Le Soleil – Deux fois sacrée Meilleure Élève du Sénégal, Diary Sow aurait pu s’abandonner tout entière à la rigueur mathématique et aux certitudes scientifiques. Pourtant, c’est dans les méandres du verbe qu’elle a choisi de s’égarer pour mieux se retrouver. À travers « Sous le visage d’un ange » et « Je Pars », elle trace une œuvre intime et exigeante, où l’absence, le silence et la quête de soi dessinent les lignes secrètes d’une génération en mouvement.
Le Soleil : Diary, si vous deviez fermer les yeux un instant, quels paysages, quels visages vous reviendraient de votre enfance ?

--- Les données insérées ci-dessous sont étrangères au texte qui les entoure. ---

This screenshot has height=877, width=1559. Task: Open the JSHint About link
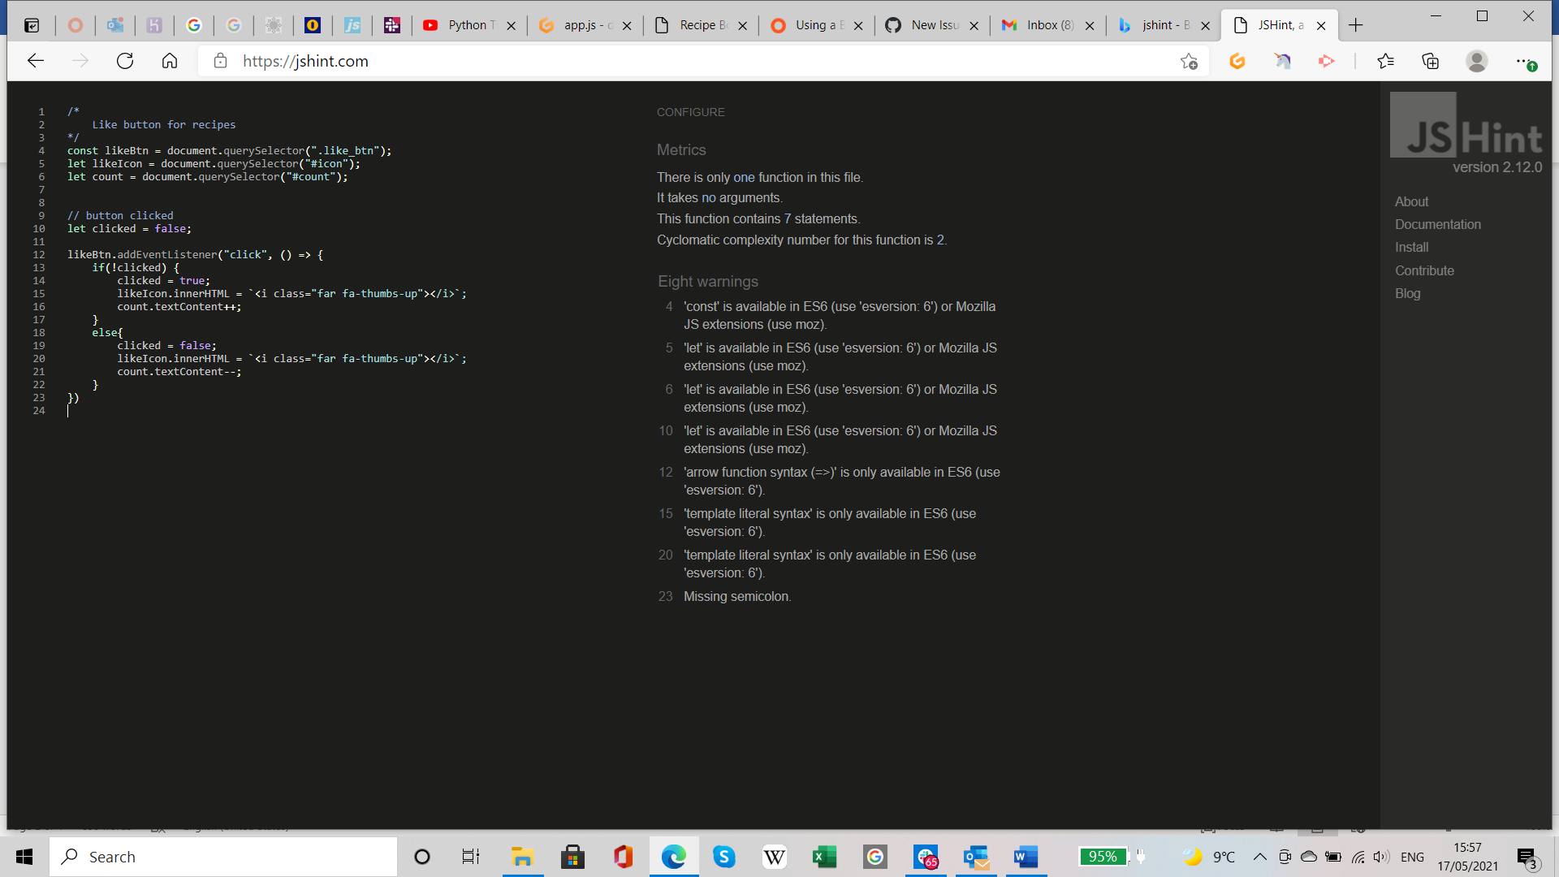tap(1411, 201)
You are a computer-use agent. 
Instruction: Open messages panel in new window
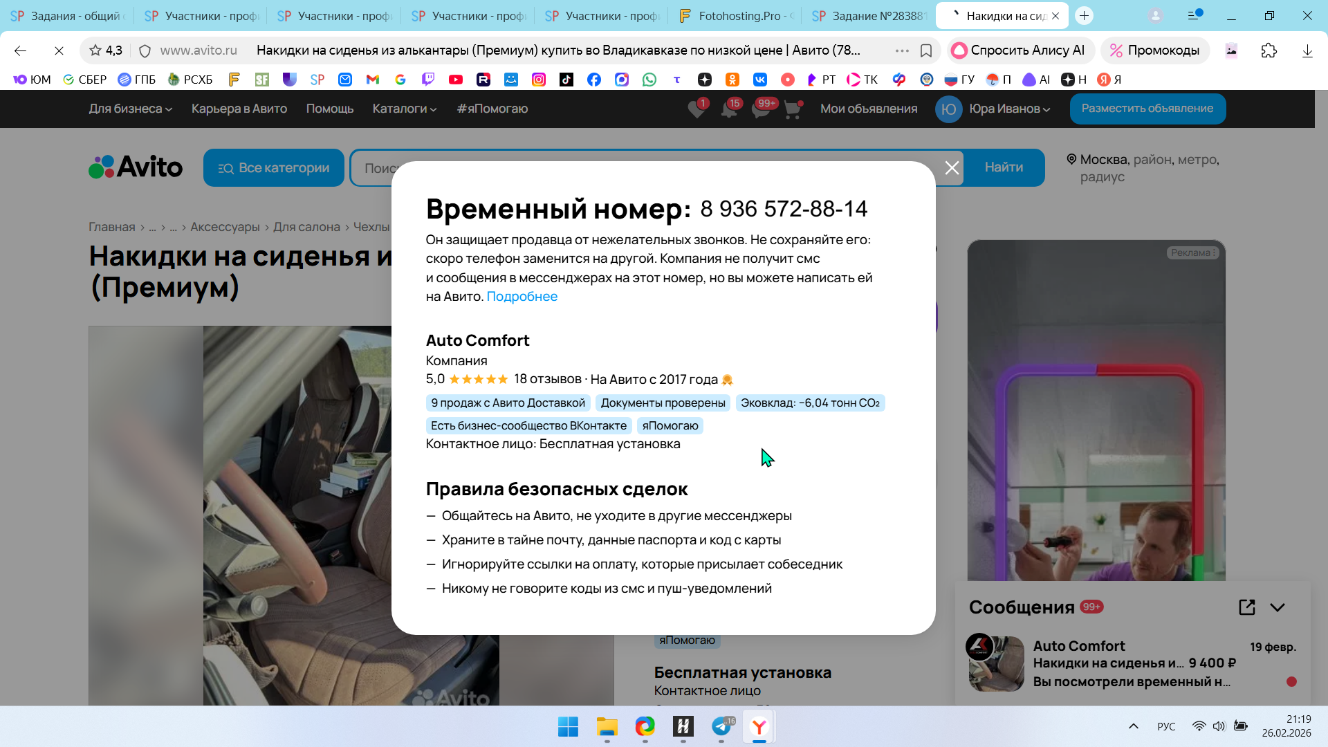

Je verrais d’abord le mouvement lent de ma grand-mère balayant la cour, comme si elle effaçait le temps. Ma mère, impériale, pour qui la propreté, la tenue, la discipline comptaient tellement. Et bien sûr, le sourire de mon père, son bras auquel je m’agrippais dans la rue, et sa façon rare de traverser le monde, avec cette paix dans les gestes. Je reverrais aussi la maison de Fall, mon amie d’enfance, ses étages dressés vers le ciel, paupières levées sur un futur en friche, que nos yeux d’enfants pressentaient sans pouvoir le nommer ; mes pieds nus sur le ciment brut, mes cheveux ornés de perles multicolores avant que ma mère ne les rase, pour que la beauté repousse plus forte encore ; mes robes roses comme des promesses de joie ; les mocassins de cuir que je portais avec résignation, chaque matin vers la maternelle.
Je me rappelle l’odeur sucrée et chaude des mangues ; la couette rouge de décembre, refuge de tendresse, qui conservait toute l’année le parfum des matins heureux. Les taquineries de mes frères, et moi, la sœur agacée nouant son pagne comme les autres, prête à fuir le Kankurang. Le regard d’un gamin timide devant moi, cette brûlure douce du premier émoi, puis le visage figé de Boundow, petite étoile tombée trop tôt dans un puits, et les femmes qui prient, le front au sol, comme pour ensevelir leurs secrets.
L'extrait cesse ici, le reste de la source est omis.